Yesterday and today I decided to watch the first three. I had seen the first two many many years ago, but it has been awhile and I couldn’t really remember them completely, as I should, so I Netflixed them up and sat down with some beer to get in touch with my inner Willis.

The first two were just as I had remembered, absolutely awesome with many explosions and much death. Just my kind of movie. Add in all of the witty shit Willis says and you have the makings of a seizure inducing man-fest where we are force fed a dose of astounding badassness that the weak can’t survive.

I watched the third today for the first time ever and was so pumped at the end I blew up my house and several airplanes that were flying overhead with everyday household items I found laying around, just as John McClane would do.

I now have to wait for the most recent installment in this series to be delivered to me by the movie-monkeys inside Netflix’s warehouse. I hear it’s good, I can only imagine it would be because Bruce Willis is in it. That basically guarantees a hit. I don’t know why every movie doesn’t have Bruce Willis in it. Actually I do know, then there wouldn’t be any movie to be bad enough to make any of the others awesome. Because they’d all be awesome.
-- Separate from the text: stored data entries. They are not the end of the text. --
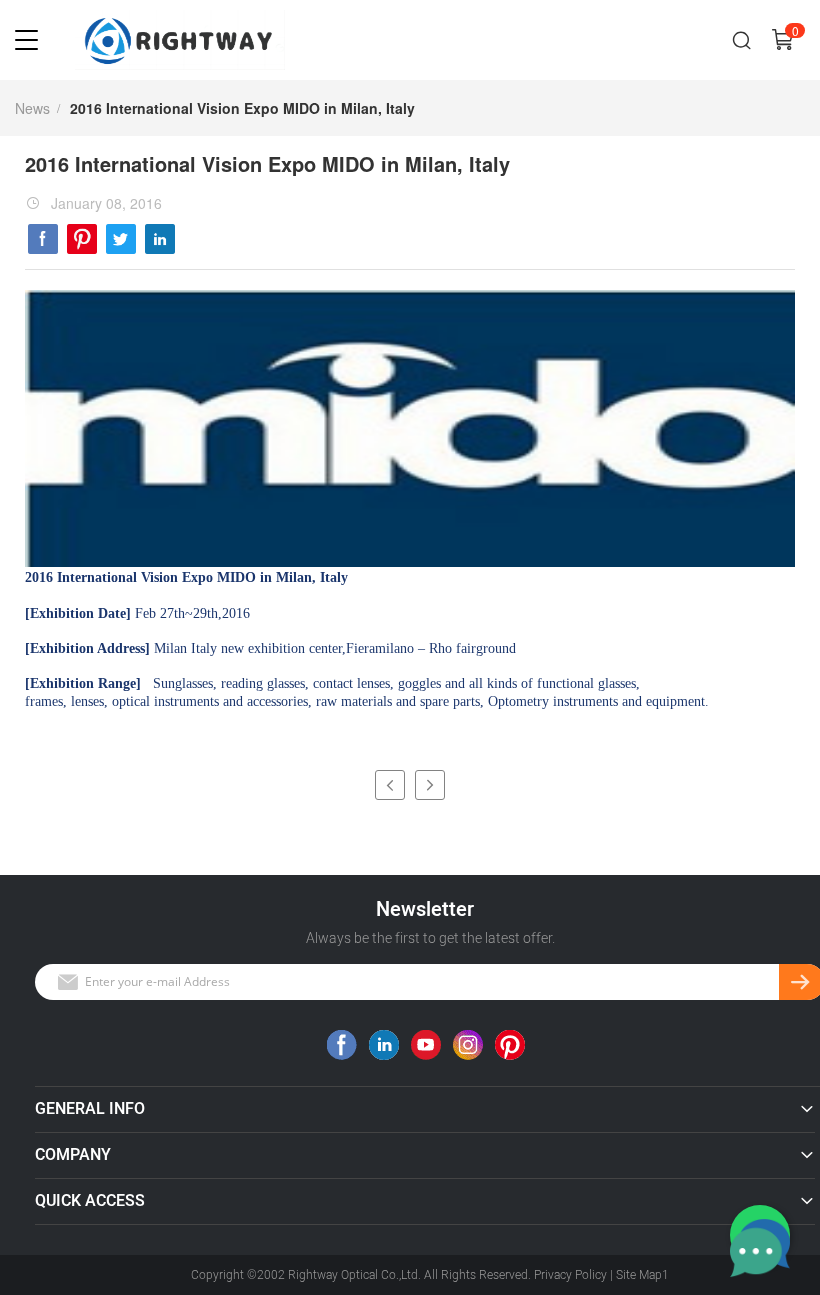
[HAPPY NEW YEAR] (430, 785)
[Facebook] (43, 239)
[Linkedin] (160, 239)
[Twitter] (121, 239)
I could go off on all of the awesome actors who joined him in those first three movies, like Alan Rickman (Dogma, Quigley Down Under, Harry Potter 1-7, The Hitchhiker’s Guide To The Galaxy), Samuel L. Jackson (Jackie Brown, Coming To America, Goodfellas, Juice, Jurassic Park, Pulp Fiction, Kill Bill Vol. 2, Snakes On A Plane, Iron Man 1-2, 1408), William Sadler (Tale’s From The Crypt: Demon Knight, The Shawshank Redemption, Bill And Ted’s Bogus Journey, The Green Mile), Bonnie Bedelia (Die Hard 1-2, Salem’s Lot, Needful Things), and quite a few others I just didn’t feel like listing.

I could also go off on all of his own awesome flicks, like Hudson Hawk, The Last Boyscout, Death Becomes Her, National Lampoon’s Loaded Weapon 1, Pulp Fiction (with buddy Samuel L. Jackson), Four Rooms, Twelve Monkeys, Beavis And Butt-head Do America, The Fifth Element, The Sixth Sense, Armageddon, The Whole Nine/Ten Yards, Unbreakable (again with SLJ), Ocean’s Twelve, Sin City, Grindhouse or The Expendables, but I won’t.

I will say this, Expendables 2 is slated for 2012 and… AND… Die Hard 24/7, shooting is to begin in 2011 and Willis would like to see a final, part 6 done before John McClane retires for good. That’s right, Die Hard Part 5, 24/7 should be out by next year.

WOOHOO! All of this is so exciting and Bruce Willis is the fucking man. And about what I said earlier, about how he might just have the ability to change major things in peoples lives… Bruce Willis is so awesome that I think if he were gay, I’d let him fuck me in the ass. I wouldn’t say that for just anybody. I wouldn’t even allow it to happen for just anybody. Bruce Willis, Samuel L. Jackson, Angus Young, and that should about do it.